* [Study material]:
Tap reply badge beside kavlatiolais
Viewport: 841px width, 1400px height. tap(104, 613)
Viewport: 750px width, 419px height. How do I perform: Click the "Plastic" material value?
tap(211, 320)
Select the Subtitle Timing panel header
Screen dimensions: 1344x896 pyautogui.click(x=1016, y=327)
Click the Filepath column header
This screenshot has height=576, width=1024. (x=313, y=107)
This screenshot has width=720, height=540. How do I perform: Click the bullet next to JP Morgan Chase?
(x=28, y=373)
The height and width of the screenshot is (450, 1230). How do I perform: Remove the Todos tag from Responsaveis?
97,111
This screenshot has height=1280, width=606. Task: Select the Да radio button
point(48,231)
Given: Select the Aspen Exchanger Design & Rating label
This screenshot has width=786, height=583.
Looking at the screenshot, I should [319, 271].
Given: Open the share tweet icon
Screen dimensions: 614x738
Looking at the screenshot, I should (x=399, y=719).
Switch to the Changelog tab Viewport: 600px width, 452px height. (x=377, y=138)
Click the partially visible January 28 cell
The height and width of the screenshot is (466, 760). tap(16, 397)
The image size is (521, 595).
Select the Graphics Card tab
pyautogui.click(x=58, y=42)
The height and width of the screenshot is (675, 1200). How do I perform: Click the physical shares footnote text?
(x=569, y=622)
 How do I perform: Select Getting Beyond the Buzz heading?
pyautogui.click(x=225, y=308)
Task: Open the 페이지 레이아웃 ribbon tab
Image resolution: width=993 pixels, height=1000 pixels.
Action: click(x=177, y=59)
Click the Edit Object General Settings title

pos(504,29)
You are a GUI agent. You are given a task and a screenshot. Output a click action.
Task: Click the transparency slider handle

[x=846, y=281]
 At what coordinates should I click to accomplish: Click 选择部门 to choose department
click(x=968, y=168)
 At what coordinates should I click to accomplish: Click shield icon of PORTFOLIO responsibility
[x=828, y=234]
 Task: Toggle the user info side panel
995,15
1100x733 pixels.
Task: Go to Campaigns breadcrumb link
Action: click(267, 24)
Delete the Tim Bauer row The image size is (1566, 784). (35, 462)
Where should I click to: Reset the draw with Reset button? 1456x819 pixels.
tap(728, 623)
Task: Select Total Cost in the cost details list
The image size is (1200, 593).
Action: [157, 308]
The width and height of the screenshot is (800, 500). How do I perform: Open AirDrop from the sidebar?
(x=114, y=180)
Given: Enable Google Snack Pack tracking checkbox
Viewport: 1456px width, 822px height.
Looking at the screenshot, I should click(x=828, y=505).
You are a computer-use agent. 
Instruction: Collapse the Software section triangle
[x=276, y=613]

* [Task goal]: Line by line, repeat everything in the records verbatim.

* [Task answer]:
Tap reply badge beside kavlatiolais
Viewport: 841px width, 1400px height. tap(104, 613)
Viewport: 750px width, 419px height. How do I perform: Click the "Plastic" material value?
tap(211, 320)
Select the Subtitle Timing panel header
Screen dimensions: 1344x896 pyautogui.click(x=1016, y=327)
Click the Filepath column header
This screenshot has height=576, width=1024. (x=313, y=107)
This screenshot has width=720, height=540. How do I perform: Click the bullet next to JP Morgan Chase?
(x=28, y=373)
The height and width of the screenshot is (450, 1230). How do I perform: Remove the Todos tag from Responsaveis?
97,111
This screenshot has height=1280, width=606. Task: Select the Да radio button
point(48,231)
Given: Select the Aspen Exchanger Design & Rating label
This screenshot has width=786, height=583.
Looking at the screenshot, I should [319, 271].
Given: Open the share tweet icon
Screen dimensions: 614x738
Looking at the screenshot, I should (x=399, y=719).
Switch to the Changelog tab Viewport: 600px width, 452px height. (x=377, y=138)
Click the partially visible January 28 cell
The height and width of the screenshot is (466, 760). tap(16, 397)
The image size is (521, 595).
Select the Graphics Card tab
pyautogui.click(x=58, y=42)
The height and width of the screenshot is (675, 1200). How do I perform: Click the physical shares footnote text?
(x=569, y=622)
 How do I perform: Select Getting Beyond the Buzz heading?
pyautogui.click(x=225, y=308)
Task: Open the 페이지 레이아웃 ribbon tab
Image resolution: width=993 pixels, height=1000 pixels.
Action: click(x=177, y=59)
Click the Edit Object General Settings title

pos(504,29)
You are a GUI agent. You are given a task and a screenshot. Output a click action.
Task: Click the transparency slider handle

[x=846, y=281]
 At what coordinates should I click to accomplish: Click 选择部门 to choose department
click(x=968, y=168)
 At what coordinates should I click to accomplish: Click shield icon of PORTFOLIO responsibility
[x=828, y=234]
 Task: Toggle the user info side panel
995,15
1100x733 pixels.
Task: Go to Campaigns breadcrumb link
Action: click(267, 24)
Delete the Tim Bauer row The image size is (1566, 784). (35, 462)
Where should I click to: Reset the draw with Reset button? 1456x819 pixels.
tap(728, 623)
Task: Select Total Cost in the cost details list
The image size is (1200, 593).
Action: [157, 308]
The width and height of the screenshot is (800, 500). How do I perform: Open AirDrop from the sidebar?
(x=114, y=180)
Given: Enable Google Snack Pack tracking checkbox
Viewport: 1456px width, 822px height.
Looking at the screenshot, I should click(x=828, y=505).
You are a computer-use agent. 
Instruction: Collapse the Software section triangle
[x=276, y=613]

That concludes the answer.